For the copyright infringement portion of the suit, Dawgs had claimed that Crocs stole its Dawgs Z Sandal following 2013 meetings between both firms to discuss ongoing litigation, as well as plans for Crocs’ possible acquisition of Dawgs.
In response to that claim, Crocs said it could not have copied the style following a 2013 meeting, as it had been producing a Z-strap sandal since 2009.
“Dawgs knows — and as is confirmed in both discovery produced to Dawgs in Colorado and by Dawgs in Colorado, as well as by the internet — that Crocs has sold a Z-strap sandal since at least 2009,” Crocs claims. “Dawgs thus knows that its claim that Crocs copied an alleged ‘Z-strap’ trade dress from Dawgs is untrue.”

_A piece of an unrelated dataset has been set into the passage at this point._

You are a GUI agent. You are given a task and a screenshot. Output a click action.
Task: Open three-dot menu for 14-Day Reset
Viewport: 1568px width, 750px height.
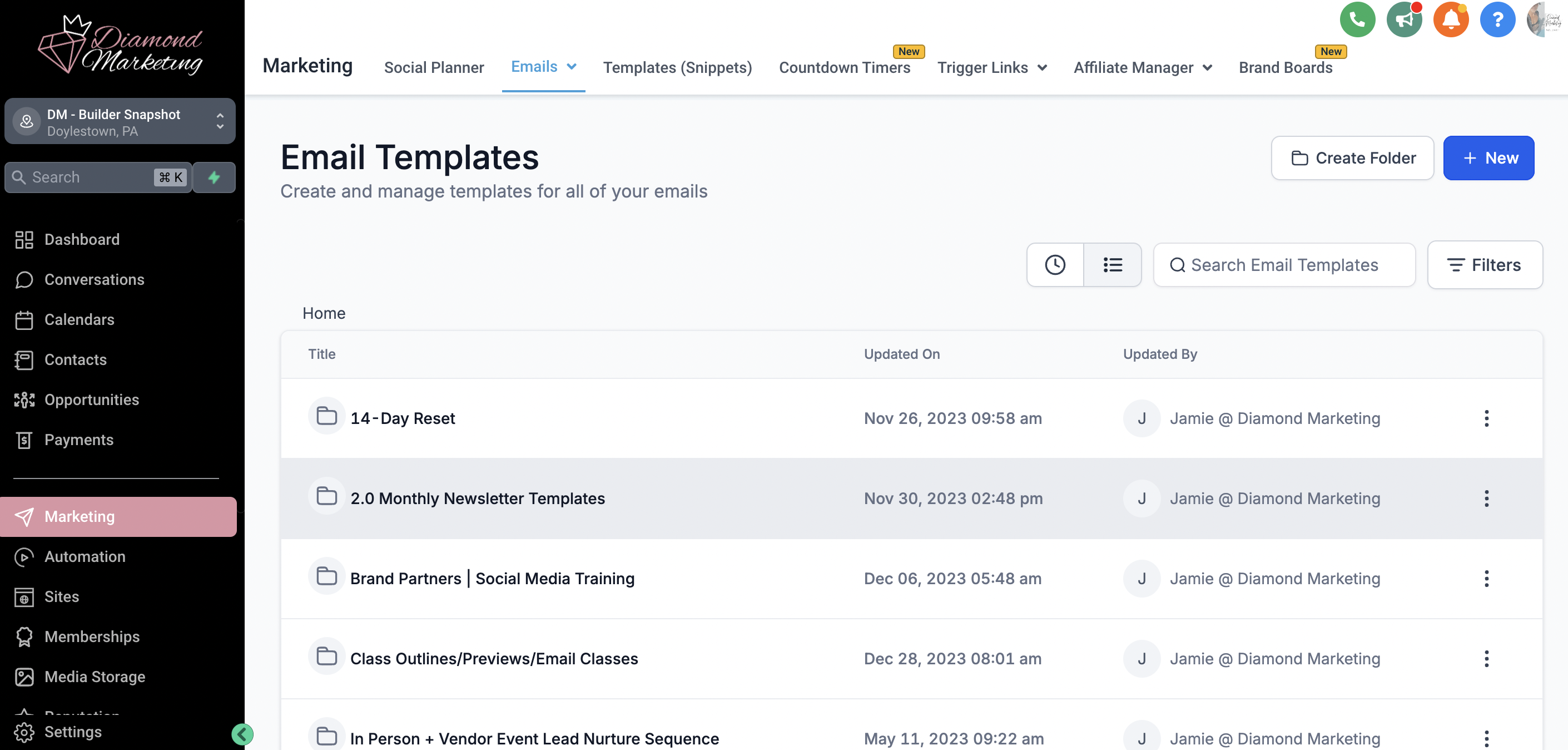tap(1486, 418)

The legal imbroglio between the duo has stretched on for at least 11 years. In 2006, Crocs sued USA Dawgs’ Canadian affiliate Double Diamond for patent infringement on its popular clog designs. Crocs in 2012 amended that complaint and added USA Dawgs as a defendant. A lengthy list of motions and complaints — including a pending trademark infringement suit in Colorado, referenced by Crocs in its new motion — have since followed. In August 2016, Dawgs filed a 110-page complaint accusing 18 former and current Crocs employees and directors of violating antitrust laws in order to help the company gain an unfair edge in the clog footwear market.
In August 2017, Dawgs won a favorable ruling in the U.S. Patent and Trademark Office when the office issued a final rejection of Crocs’ cornerstone design patent, D517789.

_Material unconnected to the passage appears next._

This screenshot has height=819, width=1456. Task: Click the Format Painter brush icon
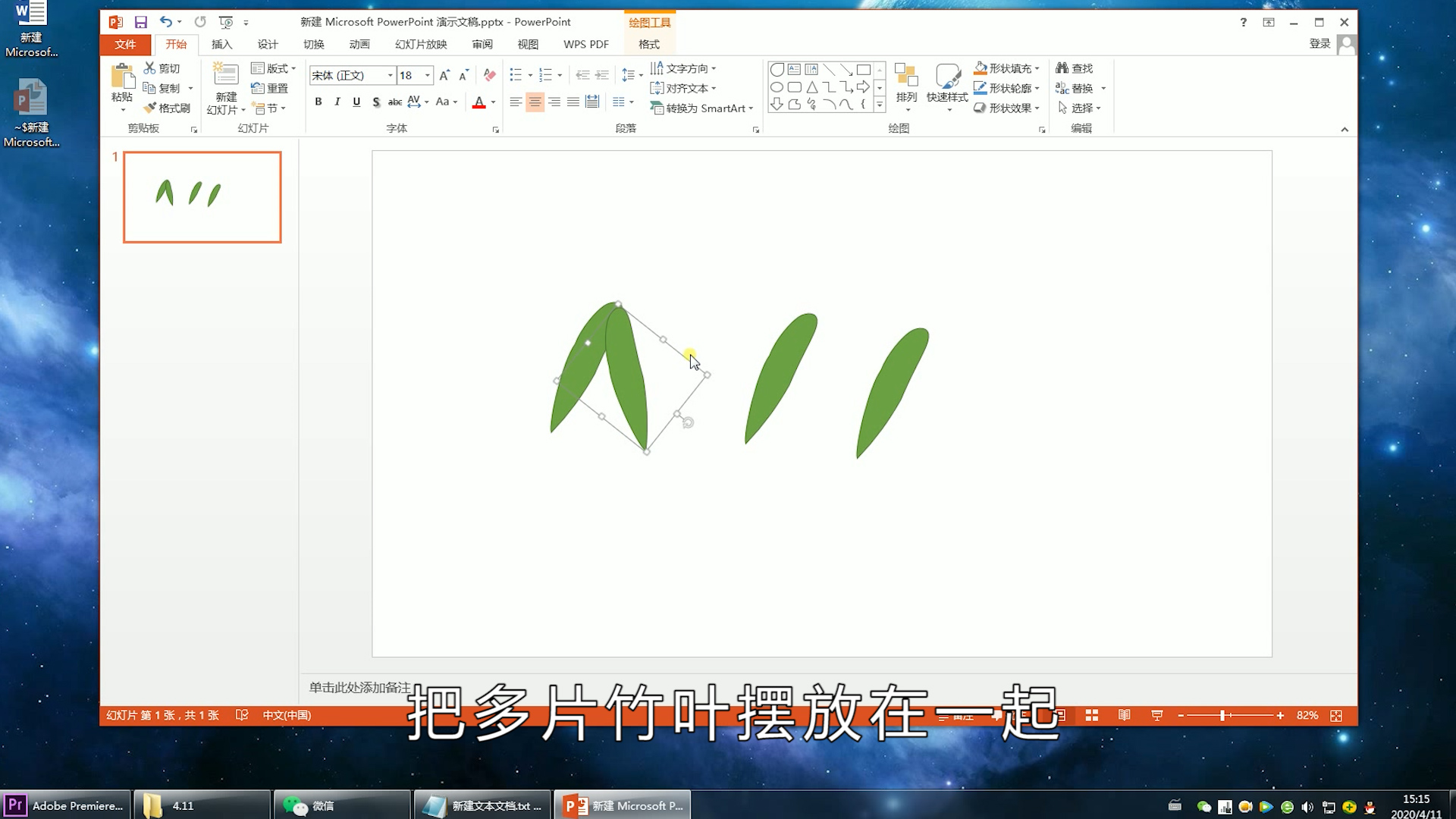(150, 108)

In rejecting Crocs’ famous molded clog design patent as invalid, New York-based fashion lawyer Elizabeth Kurpis said that the USPTO found that a similar design was published more than one year before Crocs applied for the patent.
Over the course of Crocs and Dawg’s legal dispute, the ’789 patent had already been rejected twice before. But the third time is more significant, as a third rejection is “final and nonappealable through the USPTO,” Kurpis said.
Nevertheless, Crocs has the option to file a notice of appeal with the Patent Trial and Appeal Board within one month or 30 days — whichever is longer. From there, if Crocs is unhappy with the PTAB determination, it could appeal to the Federal Circuit court, Kurpis said. Crocs told Footwear News last month that it intended to appeal.
In its July suit, Dawgs sought financial damages as well as a permanent injunction barring Crocs from making, promoting or selling its allegedly infringing sandal.
In the motion filed this week, Crocs asked the courts to dismiss Dawgs’ action, award Crocs all of its costs and attorneys fees incurred in responding to the lawsuit, and require Dawgs to issue a full retraction and apology to the individuals named in the lawsuit.